Iran denies weapons ambitions, and Syria asserts the site hit more than a year ago by Israeli warplanes had no nuclear functions. But the two reports did little to dispel suspicions about either country.

The U.N. nuclear watchdog agency also said Wednesday that a Syrian site bombed by Israel in 2007 had the characteristics of a nuclear reactor.

The documents were being shared with the 35 nations on the IAEA's board.

On Syria, the agency also said that soil samples taken from the bombed site had a "significant number" of chemically processed natural uranium particles.

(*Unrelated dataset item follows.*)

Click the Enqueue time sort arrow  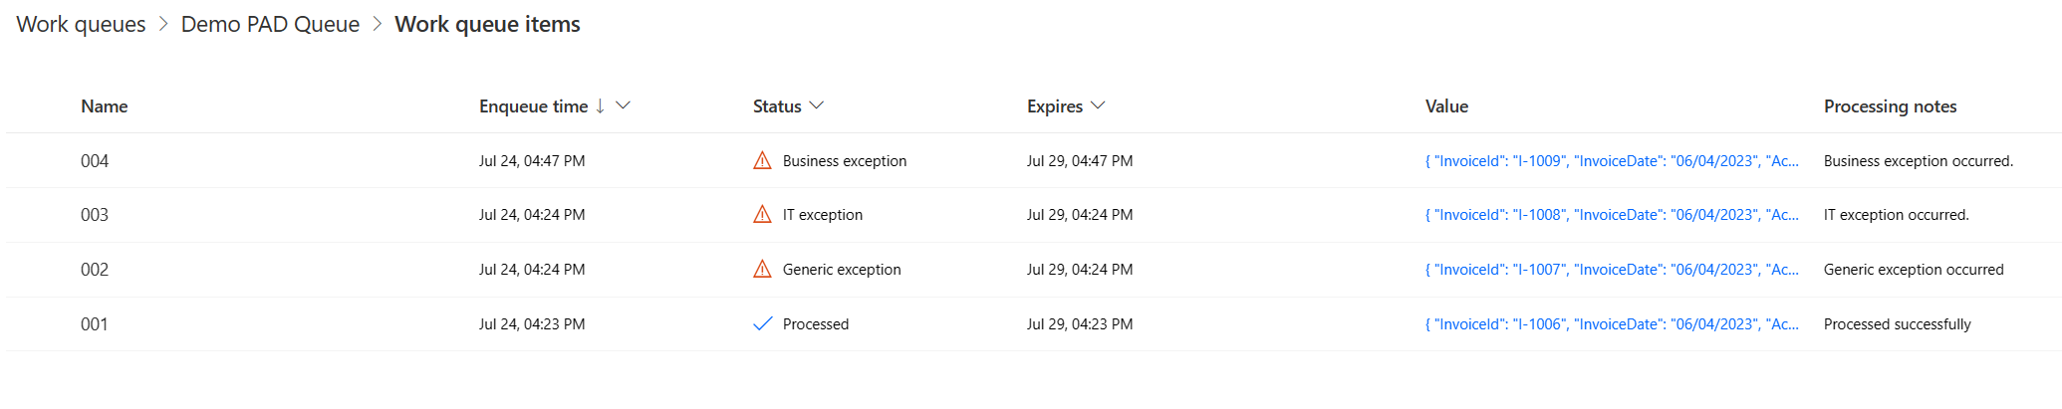(600, 106)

A senior U.N official, who demanded anonymity because the information was restricted, said the findings were unusual for a facility that Syria alleges had no nuclear purpose.

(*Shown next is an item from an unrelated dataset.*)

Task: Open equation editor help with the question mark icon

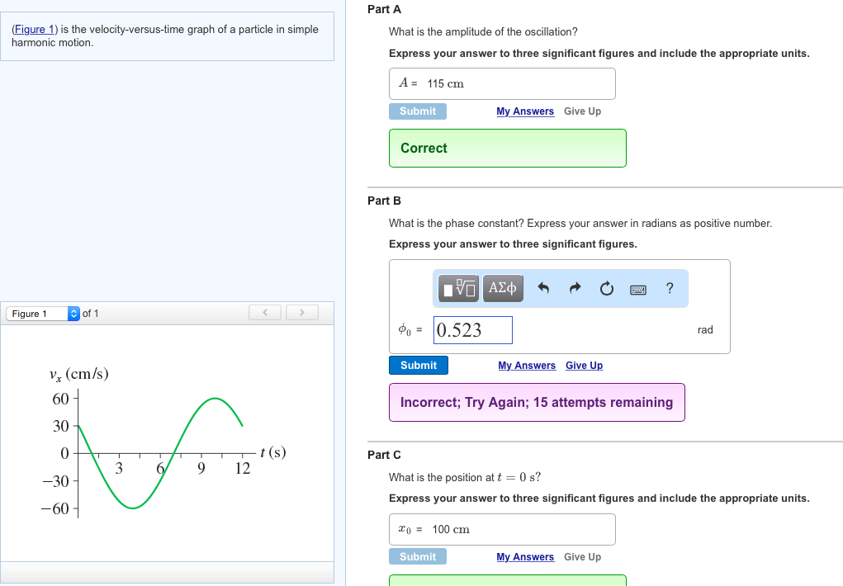Action: coord(669,288)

The same official characterized U.N. attempts to elicit answers from Tehran on allegations that it had drafted plans for nuclear weapons programs as at a standstill.

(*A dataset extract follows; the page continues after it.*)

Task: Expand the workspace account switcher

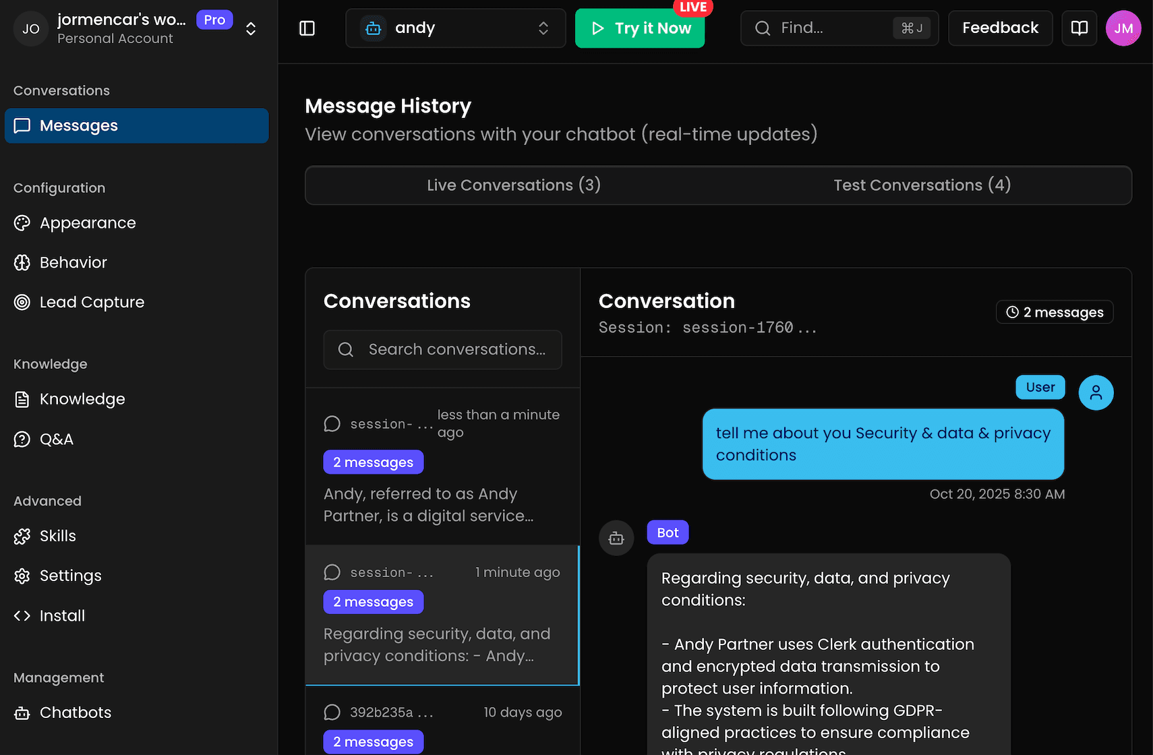Action: 250,29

The Syrian report said "it cannot be excluded" that the building destroyed in a remote stretch of the Syrian desert on Sept. 6, 2007, was "intended for non-nuclear use."

Still, "the features of the building ... are similar to what may be found in connection with a reactor site," it said, suggesting facility's size also fits that picture.

The report took note of Syrian assertions that any uranium particles found at the site must have come from Israeli missiles that hit the building, near the town of Al Kibar. And it cited Damascus officials as saying the IAEA samples contained only a "very limited number" of such particles.

But the report spoke of a "significant number of ... particles" found in the samples.

The senior U.N. official said "the onus of this investigation is on Syria" and noted that the traces were not of depleted uranium — the most commonly used variety of the metal in ammunition, meant to harden ordnance for increased penetration.

Satellite imagery made public in the wake of the Israeli attack noted that the Syrians subsequently removed substantial amounts of topsoil and entombed the building in concrete. But the report also suggested similar activities at three other Syrian sites of IAEA interest.

"Analysis of satellite imagery taken of these locations indicates that landscaping activities and the removal of large containers took place shortly after the agency's request for access," it said.

Beyond one visit in June to the Al Kibar site, Syria has refused IAEA requests to return to that location and examine the three other sites, citing the need to protect its military secrets.

In addition, said the report, "Syria has not yet provided the requested documentation" to back up its assertions that the bombed building was a non-nuclear military facility.

Iran denies such plans, saying it wants to enrich for a future large-scale civilian nuclear program. But suspicions have been compounded by its monthslong refusal to answer IAEA questions based on U.S., Israeli and other intelligence.